═══ RECORDS PROVIDED ═══

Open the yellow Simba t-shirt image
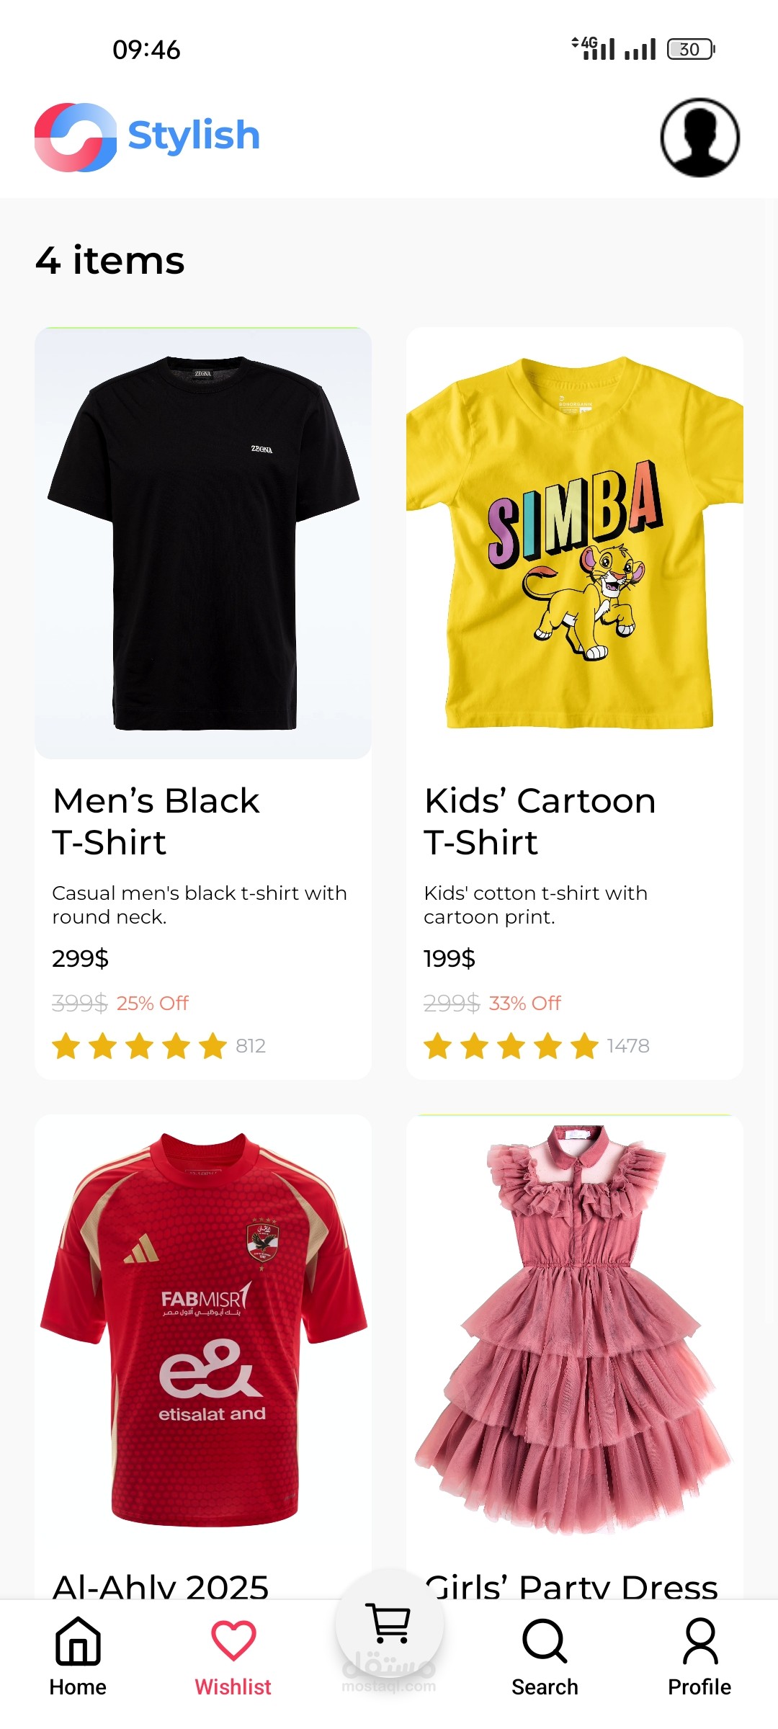778x1729 pixels. coord(574,543)
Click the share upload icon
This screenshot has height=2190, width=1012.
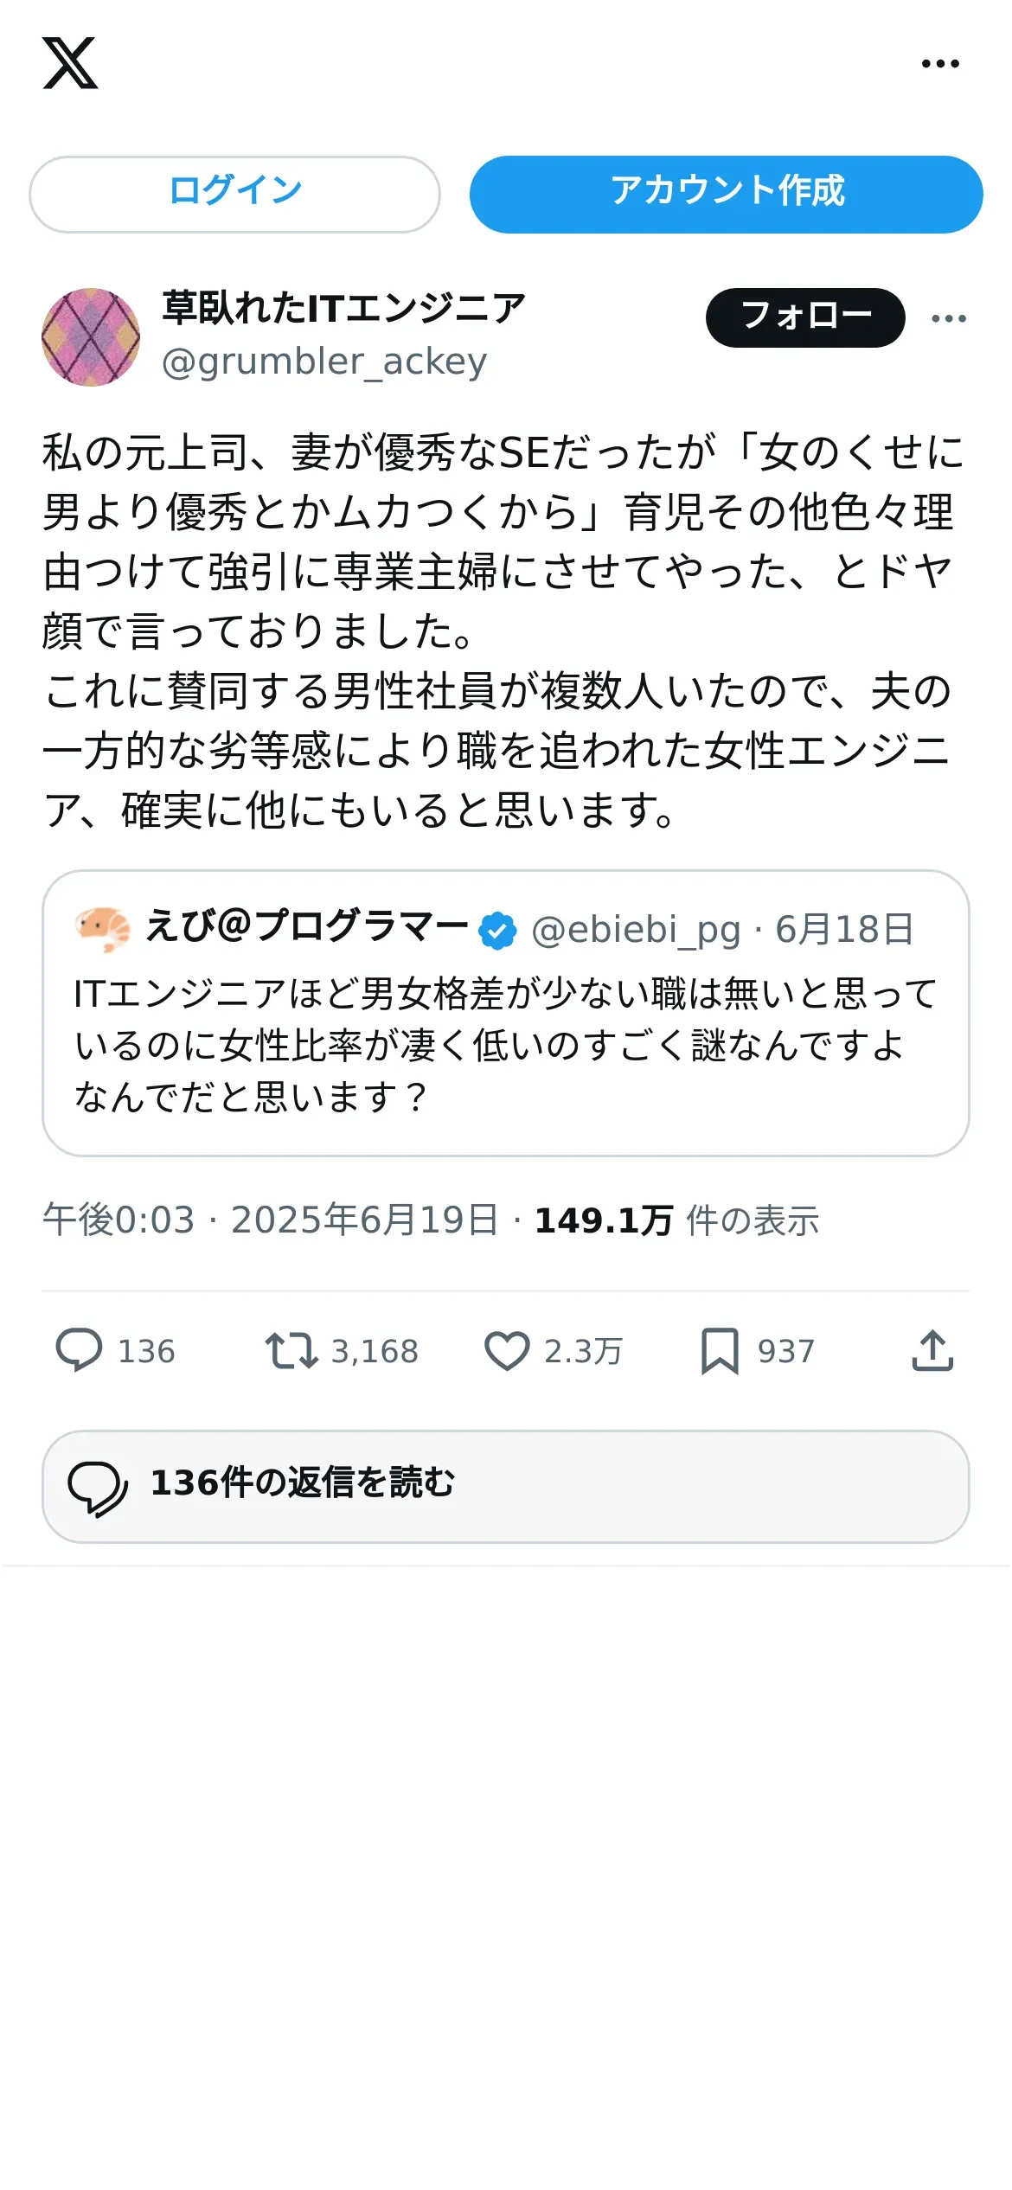pyautogui.click(x=932, y=1350)
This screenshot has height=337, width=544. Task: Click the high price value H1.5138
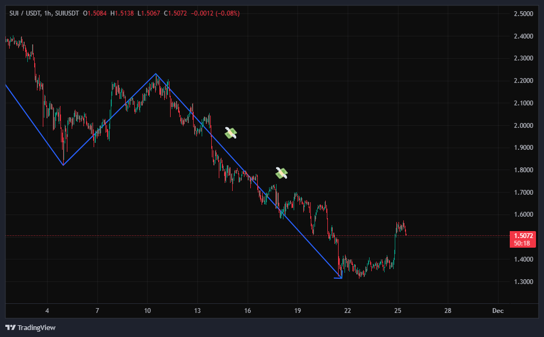pyautogui.click(x=122, y=13)
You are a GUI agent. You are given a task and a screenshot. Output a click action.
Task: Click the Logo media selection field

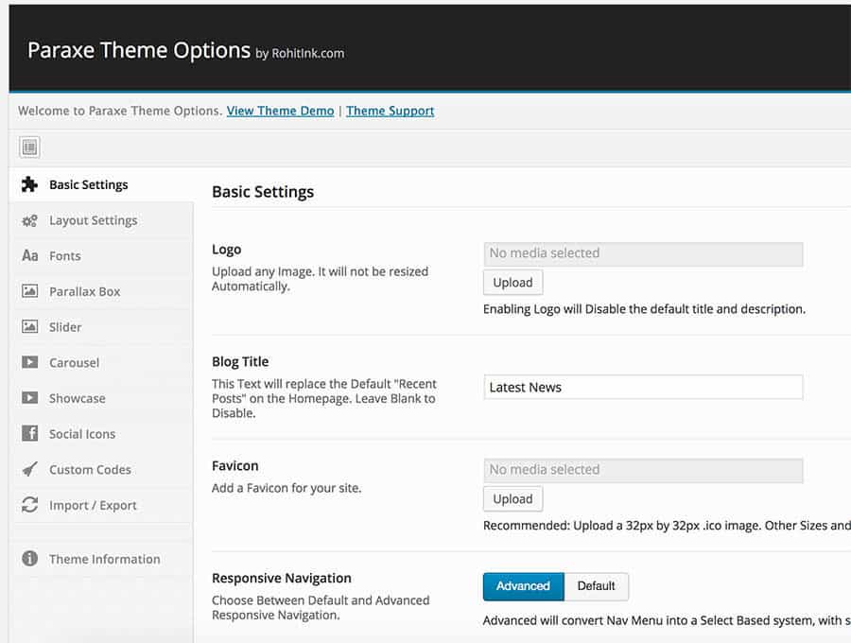tap(643, 254)
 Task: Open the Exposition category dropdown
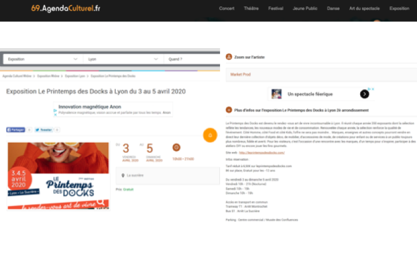coord(42,59)
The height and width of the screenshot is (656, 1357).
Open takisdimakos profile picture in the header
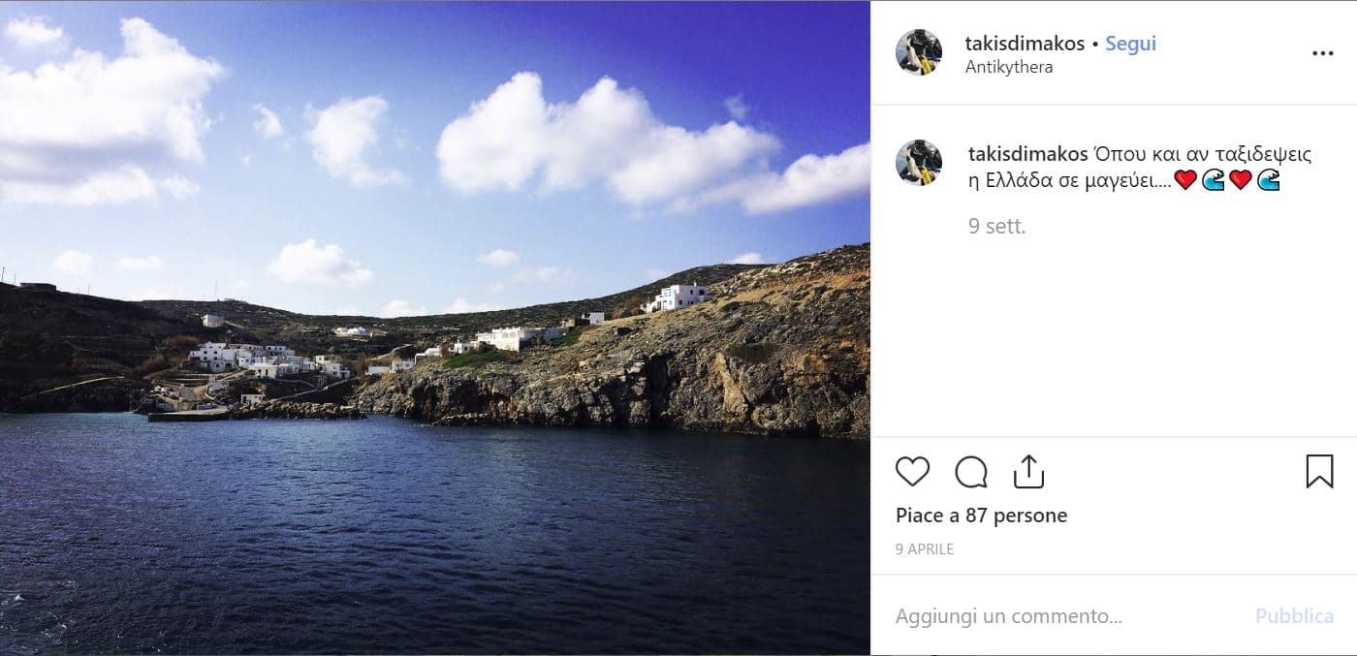919,52
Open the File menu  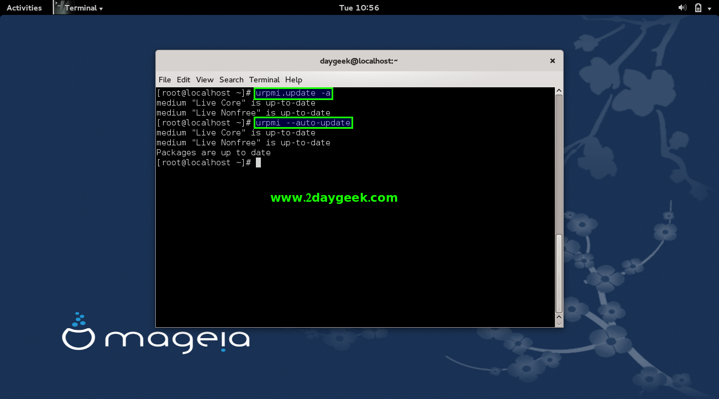pos(165,80)
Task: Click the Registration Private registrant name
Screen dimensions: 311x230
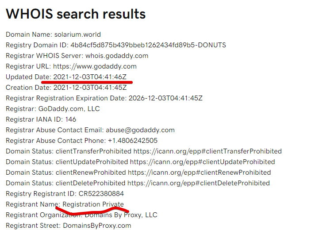Action: pyautogui.click(x=93, y=204)
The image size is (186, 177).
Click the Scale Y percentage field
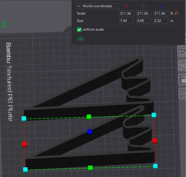click(144, 13)
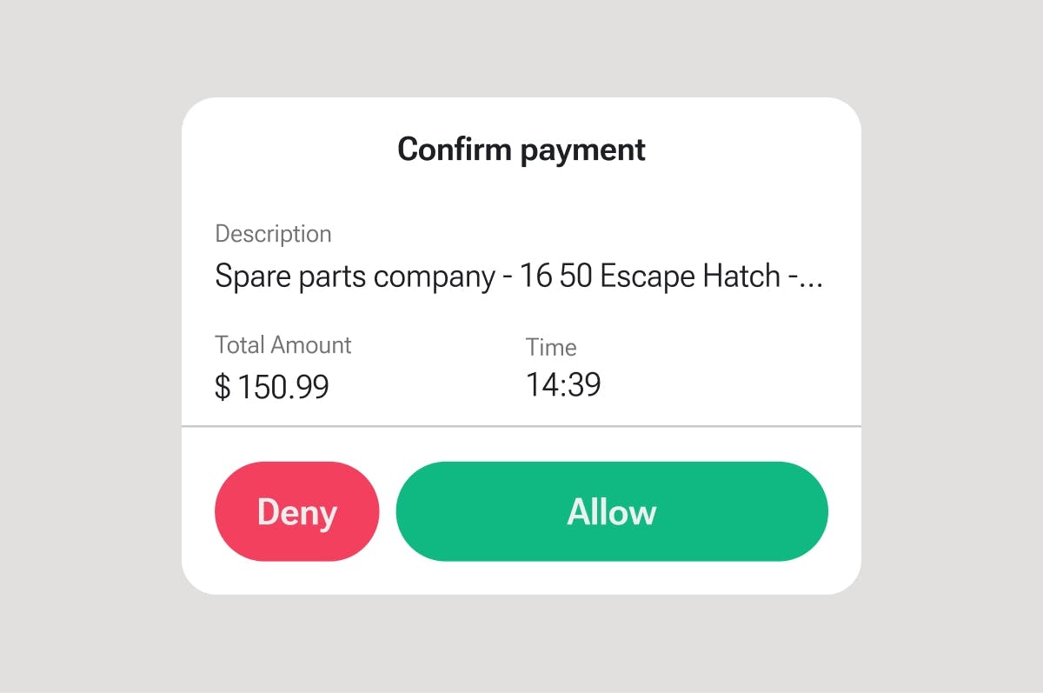Viewport: 1043px width, 693px height.
Task: Click the Confirm payment heading
Action: [522, 150]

═══

- WORK TASK: Pictures stay out; reproduce exactly the lines from the one containing "Screen dimensions: 311x230" through the last line of the listing, both included.

- WRITTEN RESPONSE:
Screen dimensions: 311x230
Action: pyautogui.click(x=93, y=204)
The image size is (186, 177).
Click the Scale Y percentage field
click(144, 13)
Viewport: 1043px width, 693px height.
Task: Click the Confirm payment heading
Action: [522, 150]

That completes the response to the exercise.